While many genetic causes of movement disorders have been identified, modifiers of disease expression are largely unknown. X-linked dystonia-parkinsonism (XDP) is a neurodegenerative disease caused by a SINE-VNTR-Alu(AGAGGG)n retrotransposon insertion in TAF1, with an expanded (AGAGGG)n. Repeat length and variants in MSH3 and PMS2, explain ∼65% of the variance in age at onset (AAO) in XDP. However, additional genetic modifiers are conceivably at play in XDP, such as repeat interruptions.
Long-read Nanopore sequencing of PCR amplicons from XDP patients (n = 202) was performed to assess potential repeat interruption and instability. Repeat-primed PCR and Cas9-mediated targeted enrichment confirmed the presence of identified divergent repeat motifs.

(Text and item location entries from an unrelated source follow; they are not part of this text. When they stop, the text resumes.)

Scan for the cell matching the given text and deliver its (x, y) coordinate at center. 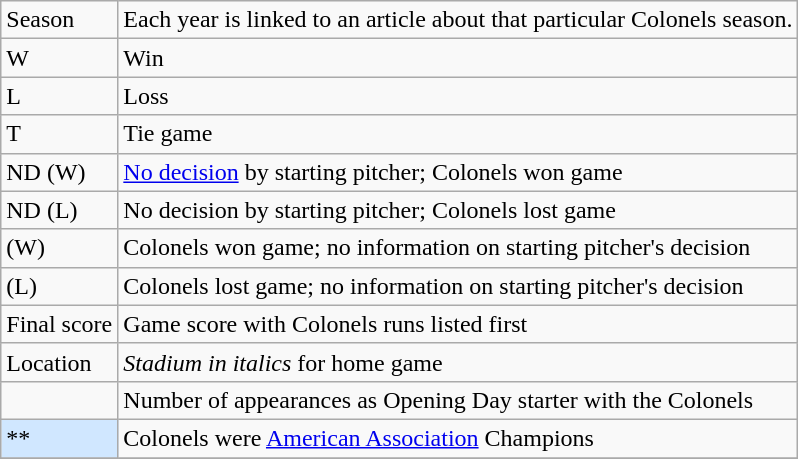
Tie game (458, 134)
** (60, 438)
T (60, 134)
Colonels won game; no information on starting pitcher's decision (458, 248)
No decision by starting pitcher; Colonels lost game (458, 210)
No decision by starting pitcher; Colonels won game (458, 172)
ND (W) (60, 172)
(L) (60, 286)
Season (60, 20)
Colonels were American Association Champions (458, 438)
L (60, 96)
Location (60, 362)
Final score (60, 324)
Number of appearances as Opening Day starter with the Colonels (458, 400)
Loss (458, 96)
ND (L) (60, 210)
Each year is linked to an article about that particular Colonels season. (458, 20)
Game score with Colonels runs listed first (458, 324)
Stadium in italics for home game (458, 362)
W (60, 58)
(W) (60, 248)
Win (458, 58)
Colonels lost game; no information on starting pitcher's decision (458, 286)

In addition to the canonical pure SINE-VNTR-Alu-5’-(AGAGGG)n, we observed a mosaic of divergent repeat motifs that polarized at the beginning of the tract, where the divergent repeat interruptions varied in motif length by having one, two, or three nucleotides fewer than the hexameric motif, distinct from interruptions in other disease-associated repeats, which match the lengths of the canonical motifs. All divergent configurations occurred mosaically and in two investigated brain regions (basal ganglia, cerebellum) and in blood-derived DNA from the same patient. The most common divergent interruption was AGG [5’-SINE-VNTR-Alu(AGAGGG)2AGG(AGAGGG)n], similar to the pure tract, followed by AGGG [5’-SINE-VNTR-Alu(AGAGGG)2AGGG(AGAGGG)n], at median frequencies of 0.425 (IQR: 0.42-0.43) and 0.128 (IQR: 0.12-0.13), respectively. The mosaic AGG motif was not associated with repeat number (estimate=-3.8342, p = 0.869). The mosaic pure tract frequency was associated with repeat number (estimate = 45.32, p = 0.0441) but not AAO (estimate=-41.486, p = 0.378). Importantly, the mosaic frequency of the AGGG negatively correlated with repeat number after adjusting for age at sampling (estimate=-161.09, p = 3.44 × 10−5). When including the XDP-relevant MSH3/PMS2 modifier SNPs into the model, the mosaic AGGG frequency was associated with AAO (estimate = 155.1063, p = 0.047), however, the association dissipated after including the repeat number (estimate=-92.46430, p = 0.079).
We reveal novel mosaic Divergent Repeat Interruptions affecting both motif Length and Sequence (DRILS) of the canonical motif polarized within the expanded SINE-VNTR-Alu(AGAGGG)n repeat of TAF1. Our study illustrates: 1) the importance of somatic mosaic genotypes; 2) the biological plausibility of multiple modifiers (both germline and somatic) that can have additive effects on repeat instability; 3) that these variations may remain undetected without assessment of single molecules.